Description:
Polycarp is very fond of playing the game Minesweeper. Recently he found a similar game and there are such rules.
There are mines on the field, for each the coordinates of its location are known ($$$x_i, y_i$$$). Each mine has a lifetime in seconds, after which it will explode. After the explosion, the mine also detonates all mines vertically and horizontally at a distance of $$$k$$$ (two perpendicular lines). As a result, we get an explosion on the field in the form of a "plus" symbol ('+'). Thus, one explosion can cause new explosions, and so on.
Also, Polycarp can detonate anyone mine every second, starting from zero seconds. After that, a chain reaction of explosions also takes place. Mines explode instantly and also instantly detonate other mines according to the rules described above.
Polycarp wants to set a new record and asks you to help him calculate in what minimum number of seconds all mines can be detonated.
Input Format:
The first line of the input contains an integer $$$t$$$ ($$$1 \le t \le 10^4$$$) — the number of test cases in the test.
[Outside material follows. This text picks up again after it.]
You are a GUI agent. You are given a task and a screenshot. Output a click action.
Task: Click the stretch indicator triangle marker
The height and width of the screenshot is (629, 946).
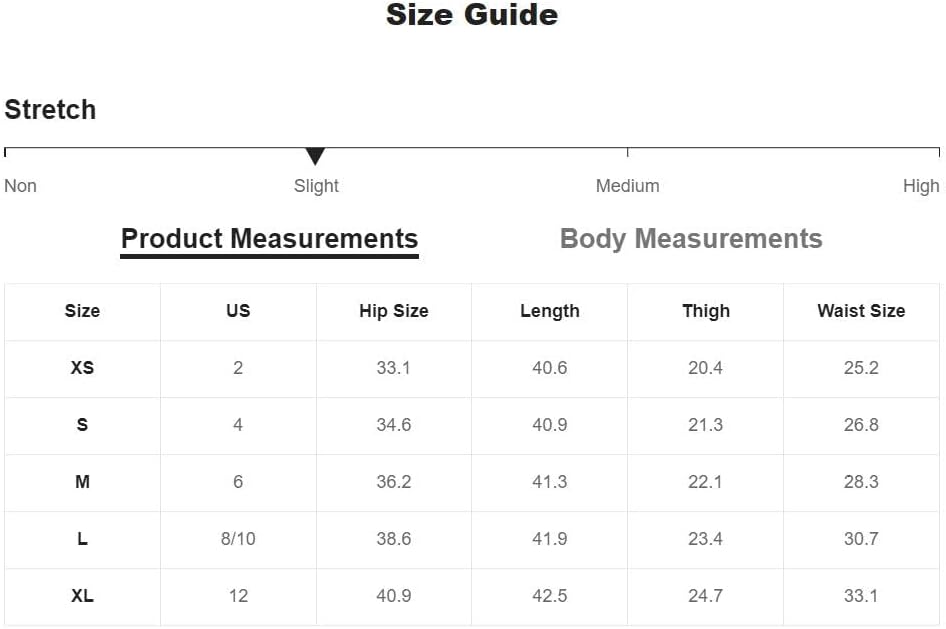(x=315, y=156)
An empty line is written in front of each test suite.
Next comes a line that contains integers $$$n$$$ and $$$k$$$ ($$$1 \le n \le 2 \cdot 10^5$$$, $$$0 \le k \le 10^9$$$) — the number of mines and the distance that hit by mines during the explosion, respectively.
Then $$$n$$$ lines follow, the $$$i$$$-th of which describes the $$$x$$$ and $$$y$$$ coordinates of the $$$i$$$-th mine and the time until its explosion ($$$-10^9 \le x, y \le 10^9$$$, $$$0 \le timer \le 10^9$$$). It is guaranteed that all mines have different coordinates.
It is guaranteed that the sum of the values $$$n$$$ over all test cases in the test does not exceed $$$2 \cdot 10^5$$$.
Output Format:
Print $$$t$$$ lines, each of the lines must contain the answer to the corresponding set of input data — the minimum number of seconds it takes to explode all the mines.
Note:
Picture from examples
First example:
- $$$0$$$ second: we explode a mine at the cell $$$(2, 2)$$$, it does not detonate any other mine since $$$k=0$$$.
- $$$1$$$ second: we explode the mine at the cell $$$(0, 1)$$$, and the mine at the cell $$$(0, 0)$$$ explodes itself.
- $$$2$$$ second: we explode the mine at the cell $$$(1, 1)$$$, and the mine at the cell $$$(1, 0)$$$ explodes itself.
Second example:
- $$$0$$$ second: we explode a mine at the cell $$$(2, 2)$$$ we get:
- $$$1$$$ second: the mine at coordinate $$$(0, 0)$$$ explodes and since $$$k=2$$$ the explosion detonates mines at the cells $$$(0, 1)$$$ and $$$(1, 0)$$$, and their explosions detonate the mine at the cell $$$(1, 1)$$$ and there are no mines left on the field.